• [Given task]
Print these lines exactly as they are.

• [Provided entries]
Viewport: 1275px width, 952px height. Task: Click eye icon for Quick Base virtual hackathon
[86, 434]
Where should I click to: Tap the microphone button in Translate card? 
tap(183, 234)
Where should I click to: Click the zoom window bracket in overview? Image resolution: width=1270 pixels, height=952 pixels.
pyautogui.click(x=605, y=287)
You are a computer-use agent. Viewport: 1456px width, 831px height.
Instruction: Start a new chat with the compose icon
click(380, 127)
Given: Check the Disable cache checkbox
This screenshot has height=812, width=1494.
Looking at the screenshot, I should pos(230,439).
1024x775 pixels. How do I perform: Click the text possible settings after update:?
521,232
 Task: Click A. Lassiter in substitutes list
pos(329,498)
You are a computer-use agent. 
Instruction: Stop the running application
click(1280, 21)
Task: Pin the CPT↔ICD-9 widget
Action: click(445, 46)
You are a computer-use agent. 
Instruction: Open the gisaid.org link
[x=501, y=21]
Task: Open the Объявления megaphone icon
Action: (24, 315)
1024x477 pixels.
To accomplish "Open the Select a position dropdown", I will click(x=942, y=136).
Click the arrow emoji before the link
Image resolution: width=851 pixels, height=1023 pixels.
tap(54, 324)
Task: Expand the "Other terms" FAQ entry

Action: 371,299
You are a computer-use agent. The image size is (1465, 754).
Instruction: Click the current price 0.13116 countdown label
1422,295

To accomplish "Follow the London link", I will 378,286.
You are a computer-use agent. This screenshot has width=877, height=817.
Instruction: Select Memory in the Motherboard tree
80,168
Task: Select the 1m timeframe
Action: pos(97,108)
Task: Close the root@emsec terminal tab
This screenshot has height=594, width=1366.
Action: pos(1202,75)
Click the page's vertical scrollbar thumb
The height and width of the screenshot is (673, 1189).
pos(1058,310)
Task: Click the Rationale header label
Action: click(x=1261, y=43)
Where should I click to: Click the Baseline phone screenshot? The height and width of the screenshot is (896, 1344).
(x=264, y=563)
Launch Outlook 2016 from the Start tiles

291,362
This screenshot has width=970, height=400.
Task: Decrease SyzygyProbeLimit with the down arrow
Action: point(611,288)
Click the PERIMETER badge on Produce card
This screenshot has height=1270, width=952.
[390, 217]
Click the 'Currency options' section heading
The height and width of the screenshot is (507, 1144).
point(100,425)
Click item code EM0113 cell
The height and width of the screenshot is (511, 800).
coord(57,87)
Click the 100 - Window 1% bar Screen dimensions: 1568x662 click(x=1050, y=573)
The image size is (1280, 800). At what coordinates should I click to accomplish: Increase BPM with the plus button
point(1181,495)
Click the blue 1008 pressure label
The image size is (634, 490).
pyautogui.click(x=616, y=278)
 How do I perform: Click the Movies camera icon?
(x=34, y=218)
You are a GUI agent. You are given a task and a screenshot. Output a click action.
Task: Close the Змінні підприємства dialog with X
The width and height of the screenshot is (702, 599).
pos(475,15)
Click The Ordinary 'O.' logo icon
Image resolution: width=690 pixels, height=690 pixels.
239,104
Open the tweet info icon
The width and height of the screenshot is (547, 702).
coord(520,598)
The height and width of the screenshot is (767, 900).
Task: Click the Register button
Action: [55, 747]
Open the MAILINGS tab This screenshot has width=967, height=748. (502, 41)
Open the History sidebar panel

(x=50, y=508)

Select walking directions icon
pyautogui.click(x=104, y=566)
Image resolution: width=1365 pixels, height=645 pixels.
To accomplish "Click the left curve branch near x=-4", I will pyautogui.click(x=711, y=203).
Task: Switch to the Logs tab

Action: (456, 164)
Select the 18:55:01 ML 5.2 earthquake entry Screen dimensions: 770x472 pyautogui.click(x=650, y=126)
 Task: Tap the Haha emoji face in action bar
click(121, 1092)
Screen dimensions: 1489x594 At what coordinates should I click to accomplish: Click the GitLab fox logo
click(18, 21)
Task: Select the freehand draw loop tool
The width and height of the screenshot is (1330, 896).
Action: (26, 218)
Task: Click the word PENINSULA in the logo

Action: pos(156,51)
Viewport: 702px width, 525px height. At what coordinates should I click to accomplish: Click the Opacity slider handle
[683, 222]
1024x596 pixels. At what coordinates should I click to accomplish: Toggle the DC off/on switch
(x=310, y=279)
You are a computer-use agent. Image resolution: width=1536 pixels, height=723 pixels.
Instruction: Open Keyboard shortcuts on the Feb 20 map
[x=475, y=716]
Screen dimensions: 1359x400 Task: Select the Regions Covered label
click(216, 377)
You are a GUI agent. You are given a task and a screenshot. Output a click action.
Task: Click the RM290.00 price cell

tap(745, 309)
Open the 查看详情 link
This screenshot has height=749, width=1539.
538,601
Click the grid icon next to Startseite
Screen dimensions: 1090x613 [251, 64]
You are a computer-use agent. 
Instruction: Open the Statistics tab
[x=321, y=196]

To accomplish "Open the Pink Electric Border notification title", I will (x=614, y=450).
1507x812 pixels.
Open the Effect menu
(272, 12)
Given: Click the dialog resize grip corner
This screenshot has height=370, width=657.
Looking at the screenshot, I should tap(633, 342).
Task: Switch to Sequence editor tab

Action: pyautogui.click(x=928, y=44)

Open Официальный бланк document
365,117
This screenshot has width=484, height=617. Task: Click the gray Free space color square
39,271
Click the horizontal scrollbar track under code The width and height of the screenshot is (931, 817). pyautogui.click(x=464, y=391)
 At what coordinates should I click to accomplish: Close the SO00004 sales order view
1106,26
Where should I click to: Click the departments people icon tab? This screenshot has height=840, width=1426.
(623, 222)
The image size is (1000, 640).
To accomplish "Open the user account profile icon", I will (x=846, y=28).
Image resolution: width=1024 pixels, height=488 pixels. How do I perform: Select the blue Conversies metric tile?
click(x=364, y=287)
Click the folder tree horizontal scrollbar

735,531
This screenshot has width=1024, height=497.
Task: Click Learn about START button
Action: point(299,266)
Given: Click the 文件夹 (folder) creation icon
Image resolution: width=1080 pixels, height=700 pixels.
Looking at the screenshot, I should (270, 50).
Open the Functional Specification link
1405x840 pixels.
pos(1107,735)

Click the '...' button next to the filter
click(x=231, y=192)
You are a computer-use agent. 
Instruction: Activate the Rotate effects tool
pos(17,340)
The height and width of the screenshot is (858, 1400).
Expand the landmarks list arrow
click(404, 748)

• [Reply to the exercise]
Viewport: 1275px width, 952px height. Task: Click eye icon for Quick Base virtual hackathon
[86, 434]
Where should I click to: Tap the microphone button in Translate card? 
tap(183, 234)
Where should I click to: Click the zoom window bracket in overview? Image resolution: width=1270 pixels, height=952 pixels.
pyautogui.click(x=605, y=287)
You are a computer-use agent. Viewport: 1456px width, 831px height.
Instruction: Start a new chat with the compose icon
click(380, 127)
Given: Check the Disable cache checkbox
This screenshot has height=812, width=1494.
Looking at the screenshot, I should pos(230,439).
1024x775 pixels. How do I perform: Click the text possible settings after update:?
521,232
 Task: Click A. Lassiter in substitutes list
pos(329,498)
You are a computer-use agent. 
Instruction: Stop the running application
click(1280, 21)
Task: Pin the CPT↔ICD-9 widget
Action: click(445, 46)
You are a computer-use agent. 
Instruction: Open the gisaid.org link
[x=501, y=21]
Task: Open the Объявления megaphone icon
Action: (24, 315)
1024x477 pixels.
To accomplish "Open the Select a position dropdown", I will click(x=942, y=136).
Click the arrow emoji before the link
Image resolution: width=851 pixels, height=1023 pixels.
tap(54, 324)
Task: Expand the "Other terms" FAQ entry

Action: 371,299
You are a computer-use agent. The image size is (1465, 754).
Instruction: Click the current price 0.13116 countdown label
1422,295

To accomplish "Follow the London link", I will 378,286.
You are a computer-use agent. This screenshot has width=877, height=817.
Instruction: Select Memory in the Motherboard tree
80,168
Task: Select the 1m timeframe
Action: pos(97,108)
Task: Close the root@emsec terminal tab
This screenshot has height=594, width=1366.
Action: pos(1202,75)
Click the page's vertical scrollbar thumb
The height and width of the screenshot is (673, 1189).
pos(1058,310)
Task: Click the Rationale header label
Action: click(x=1261, y=43)
Where should I click to: Click the Baseline phone screenshot? The height and width of the screenshot is (896, 1344).
(x=264, y=563)
Launch Outlook 2016 from the Start tiles

291,362
This screenshot has width=970, height=400.
Task: Decrease SyzygyProbeLimit with the down arrow
Action: point(611,288)
Click the PERIMETER badge on Produce card
This screenshot has height=1270, width=952.
[390, 217]
Click the 'Currency options' section heading
The height and width of the screenshot is (507, 1144).
point(100,425)
Click item code EM0113 cell
The height and width of the screenshot is (511, 800).
coord(57,87)
Click the 100 - Window 1% bar Screen dimensions: 1568x662 click(x=1050, y=573)
The image size is (1280, 800). At what coordinates should I click to accomplish: Increase BPM with the plus button
point(1181,495)
Click the blue 1008 pressure label
The image size is (634, 490).
pyautogui.click(x=616, y=278)
 How do I perform: Click the Movies camera icon?
(x=34, y=218)
You are a GUI agent. You are given a task and a screenshot. Output a click action.
Task: Close the Змінні підприємства dialog with X
The width and height of the screenshot is (702, 599).
pos(475,15)
Click The Ordinary 'O.' logo icon
Image resolution: width=690 pixels, height=690 pixels.
239,104
Open the tweet info icon
The width and height of the screenshot is (547, 702).
coord(520,598)
The height and width of the screenshot is (767, 900).
Task: Click the Register button
Action: [55, 747]
Open the MAILINGS tab This screenshot has width=967, height=748. (502, 41)
Open the History sidebar panel

(x=50, y=508)

Select walking directions icon
pyautogui.click(x=104, y=566)
Image resolution: width=1365 pixels, height=645 pixels.
To accomplish "Click the left curve branch near x=-4", I will pyautogui.click(x=711, y=203).
Task: Switch to the Logs tab

Action: (456, 164)
Select the 18:55:01 ML 5.2 earthquake entry Screen dimensions: 770x472 pyautogui.click(x=650, y=126)
 Task: Tap the Haha emoji face in action bar
click(121, 1092)
Screen dimensions: 1489x594 At what coordinates should I click to accomplish: Click the GitLab fox logo
click(18, 21)
Task: Select the freehand draw loop tool
The width and height of the screenshot is (1330, 896).
Action: (26, 218)
Task: Click the word PENINSULA in the logo

Action: pos(156,51)
Viewport: 702px width, 525px height. At what coordinates should I click to accomplish: Click the Opacity slider handle
[683, 222]
1024x596 pixels. At what coordinates should I click to accomplish: Toggle the DC off/on switch
(x=310, y=279)
You are a computer-use agent. Image resolution: width=1536 pixels, height=723 pixels.
Instruction: Open Keyboard shortcuts on the Feb 20 map
[x=475, y=716]
Screen dimensions: 1359x400 Task: Select the Regions Covered label
click(216, 377)
You are a GUI agent. You are given a task and a screenshot. Output a click action.
Task: Click the RM290.00 price cell

tap(745, 309)
Open the 查看详情 link
This screenshot has height=749, width=1539.
538,601
Click the grid icon next to Startseite
Screen dimensions: 1090x613 [251, 64]
You are a computer-use agent. 
Instruction: Open the Statistics tab
[x=321, y=196]

To accomplish "Open the Pink Electric Border notification title", I will (x=614, y=450).
1507x812 pixels.
Open the Effect menu
(272, 12)
Given: Click the dialog resize grip corner
This screenshot has height=370, width=657.
Looking at the screenshot, I should tap(633, 342).
Task: Switch to Sequence editor tab

Action: pyautogui.click(x=928, y=44)

Open Официальный бланк document
365,117
This screenshot has width=484, height=617. Task: Click the gray Free space color square
39,271
Click the horizontal scrollbar track under code The width and height of the screenshot is (931, 817). pyautogui.click(x=464, y=391)
 At what coordinates should I click to accomplish: Close the SO00004 sales order view
1106,26
Where should I click to: Click the departments people icon tab? This screenshot has height=840, width=1426.
(623, 222)
The image size is (1000, 640).
To accomplish "Open the user account profile icon", I will (x=846, y=28).
Image resolution: width=1024 pixels, height=488 pixels. How do I perform: Select the blue Conversies metric tile?
click(x=364, y=287)
Click the folder tree horizontal scrollbar

735,531
This screenshot has width=1024, height=497.
Task: Click Learn about START button
Action: point(299,266)
Given: Click the 文件夹 (folder) creation icon
Image resolution: width=1080 pixels, height=700 pixels.
Looking at the screenshot, I should (270, 50).
Open the Functional Specification link
1405x840 pixels.
pos(1107,735)

Click the '...' button next to the filter
click(x=231, y=192)
You are a computer-use agent. 
Instruction: Activate the Rotate effects tool
pos(17,340)
The height and width of the screenshot is (858, 1400).
Expand the landmarks list arrow
click(404, 748)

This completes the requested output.